A schematic description of immune responses in asymptomatic and mildly symptomatic and severe cases of COVID-19. SARS-CoV-2 invasion mediated by host cell entry receptor and entry-associated proteases leads to activation of innate immune response and recruitment of circulating immune cells in lung epithelium. Furthermore, immunological response is varied in asymptomatic/mildly symptomatic and severe cases of COVID-19 patients: (A) asymptomatic and mildly symptomatic cases, an optimum activation of T-cell and humoral-mediated adaptive immune response leads of cure of the patients; (B) in severe cases, a hyperactive innate immune response leading to cytokine storm and consequently killing of T cells and delayed/or suppressed B cell-mediated humoral response resulting in very poor patient outcomes is observed.
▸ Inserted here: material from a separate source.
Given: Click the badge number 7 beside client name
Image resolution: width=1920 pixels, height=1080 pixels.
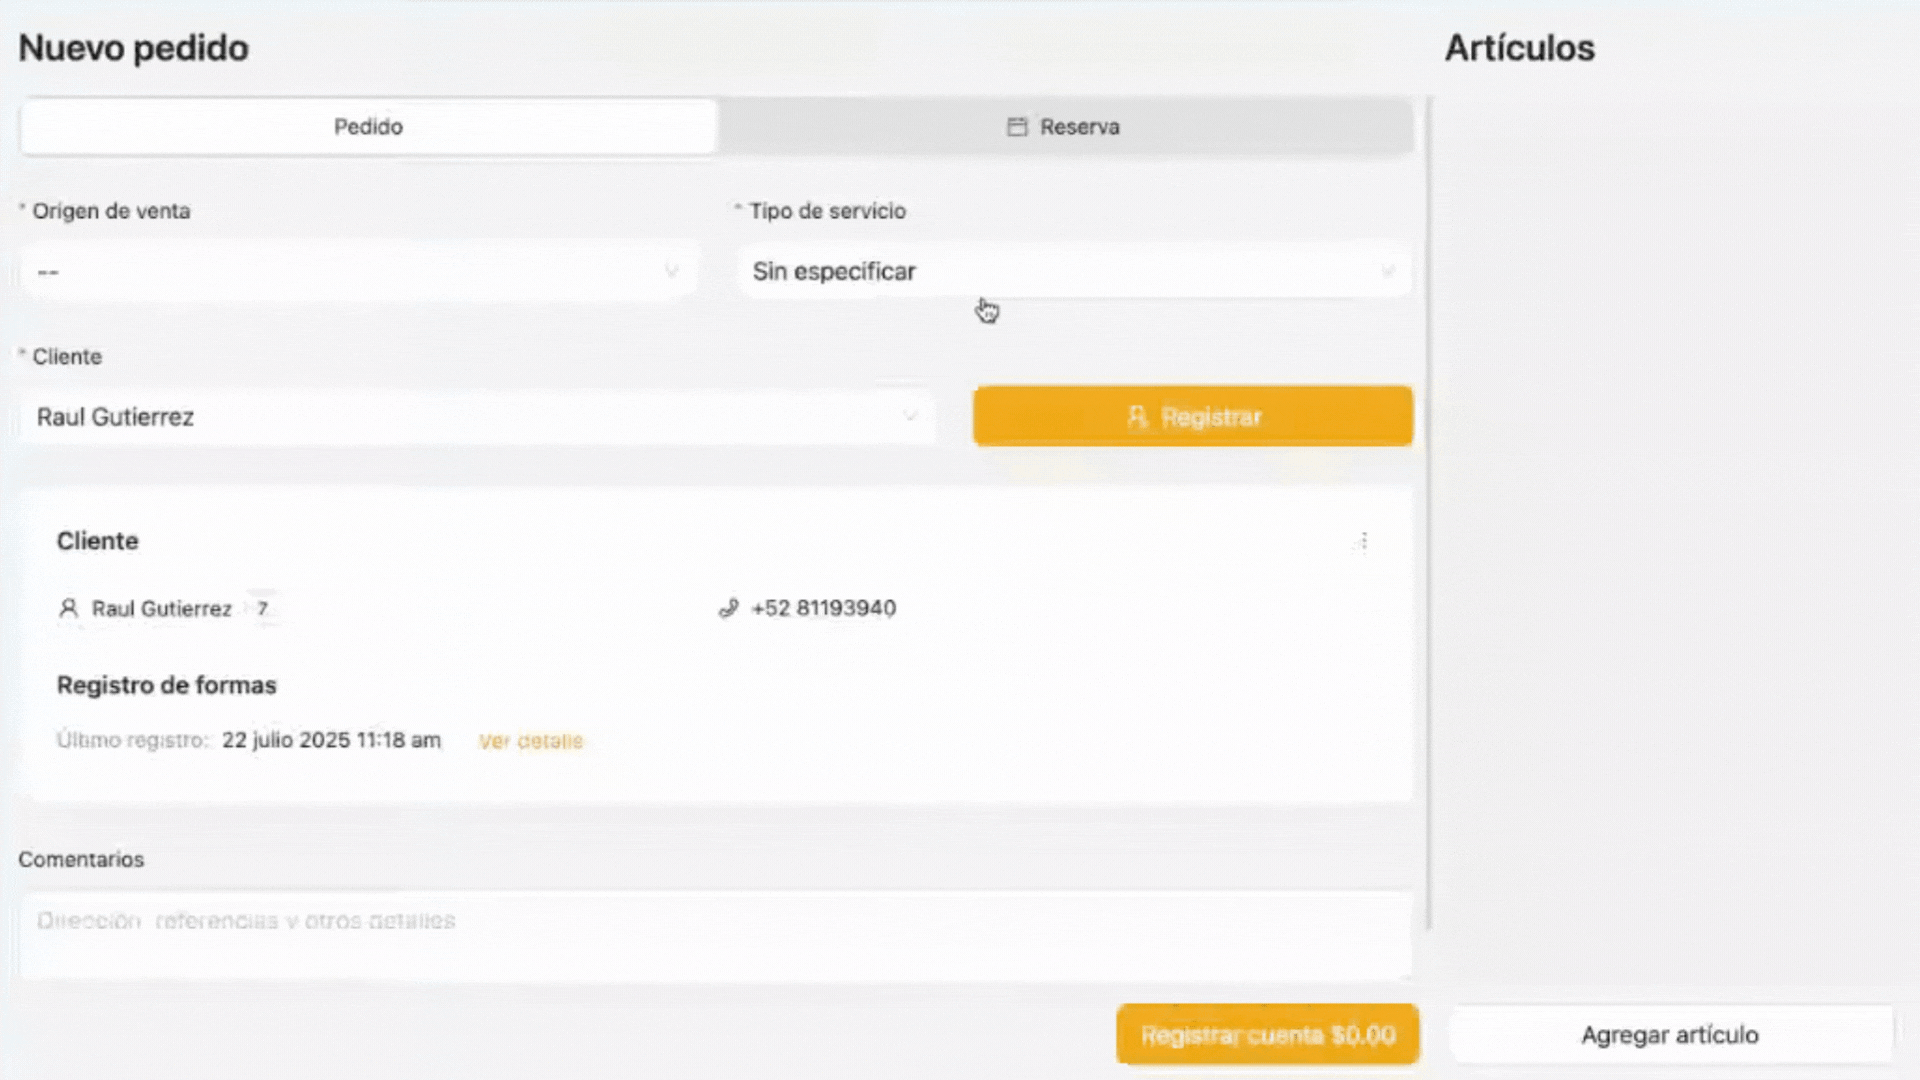Looking at the screenshot, I should coord(263,608).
MIP, macrophage inflammatory protein; MCP, monocyte chemoattractant protein; IL, interleukin; G-CSF, granulocyte colony-stimulating factor; GM-CSF, granulocyte-macrophage colony-stimulating factor; IFN, interferon; TNF-α, tissue necrosis factor-α; CCL2, chemokine (C-C motif) ligand 2; CXCL10, chemokine (C-X-C motif) ligand-10; COVID-19, coronavirus disease 2019; SARS-CoV-2, Severe acute respiratory syndrome coronavirus 2.

Figure 6

A schema for ACE2-mediated dysfunction of vascular endothelium leading to thrombosis in COVID-19 patients. (Binding of SARS-CoV-2 to ACE2 receptor expressed at the vascular endothelial cell surface leads to internalization and replication of the virus inside the cell and consequently endothelial dysfunction that activates prothrombotic cascade. Additionally, SARS-CoV-2 binding induces downregulation of ACE2, resulting in imbalances of ACE/ACE2 ratio, and dysregulation of RAAS, favoring prothrombosis. Both of these stated mechanisms in consequence also induce activation and aggregation of the platelets, altogether culminating in intravascular thrombosis. Furthermore, NETs that cause increased concentrations of intracellular ROS in neutrophils inducing vascular endothelial dysfunction and activation of coagulation pathways. Furthermore, hypoxia-induced hyperviscosity and upregulation of the HIF-1α signaling pathway can be contributing to the vascular thrombosis.) HIF-1α, hypoxia-inducible factor 1alpha; NETs, neutrophil extracellular traps; ROS, reactive oxygen species; ACE2, angiotensin-converting enzyme-2; TMPRSS2, transmembrane serine protease 2; COVID-19, coronavirus disease 2019; SARS-CoV-2, severe acute respiratory syndrome coronavirus 2; RAAS, renin–angiotensin–aldosterone system.

Figure 7

The spike protein coding sequence mutations in emerging severe acute respiratory syndrome coronavirus 2 (SARS-CoV-2) variants globally. (A) Variants of concern (VOCs). (B) Variants of interest (VOIs). [Analysis included mutations with >75% prevalence in at least one lineage currently recognized by World Health Organization (WHO) as variants of concern and variants of interest globally. Data source: www.outbreak.info, accessed on 28/08/2021].